HOW TO COMPLETE THIS TASK:
Your copy should match the records exactly, except that it contains no pictures.

RECORD EXTRACTS:

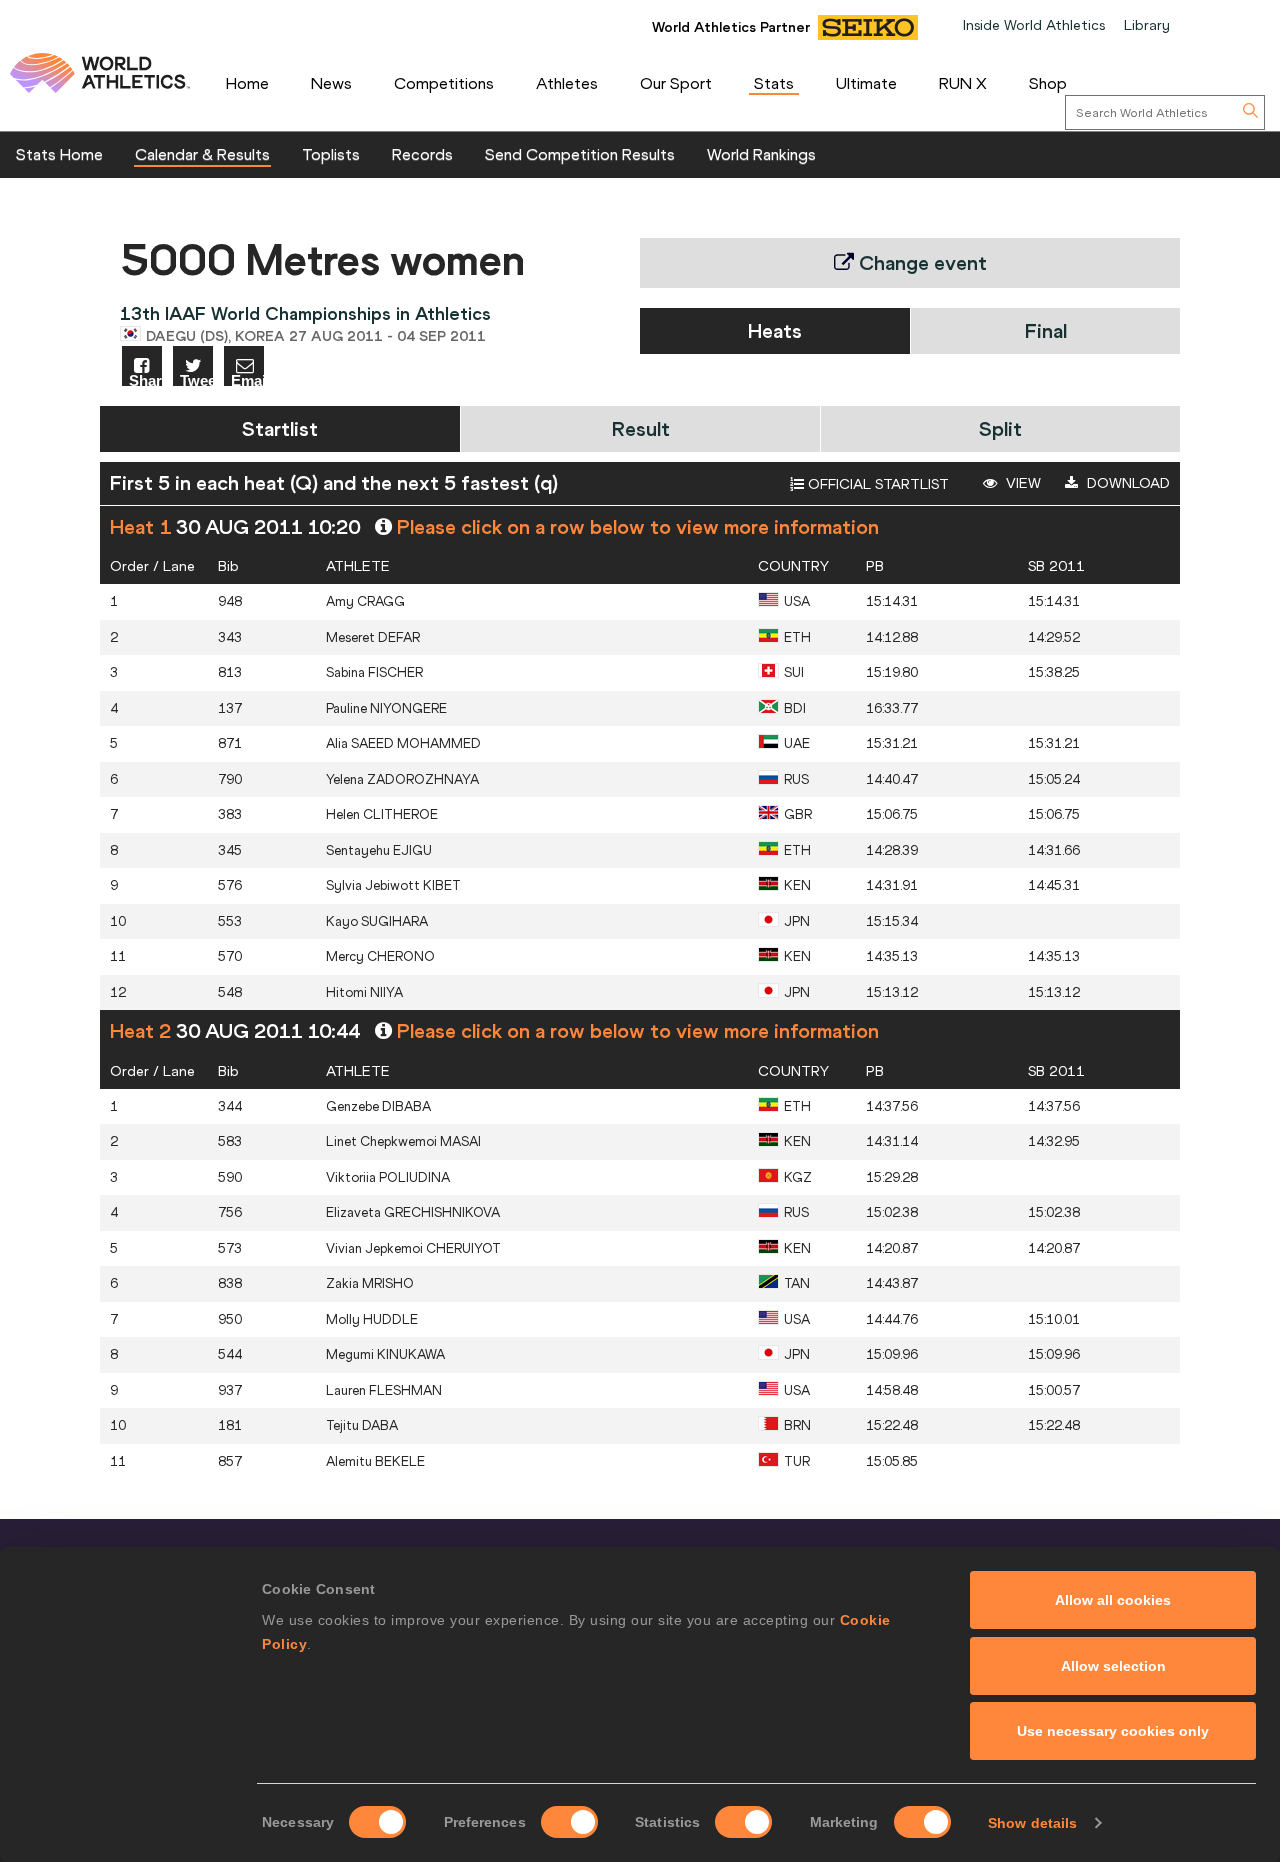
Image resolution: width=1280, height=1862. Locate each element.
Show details (1032, 1823)
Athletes (567, 83)
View (1021, 483)
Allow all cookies (1113, 1600)
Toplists (331, 154)
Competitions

YOUR RESPONSE:
Image resolution: width=1280, height=1862. Locate each element.
Show details (1032, 1823)
Athletes (567, 83)
View (1021, 483)
Allow all cookies (1113, 1600)
Toplists (331, 154)
Competitions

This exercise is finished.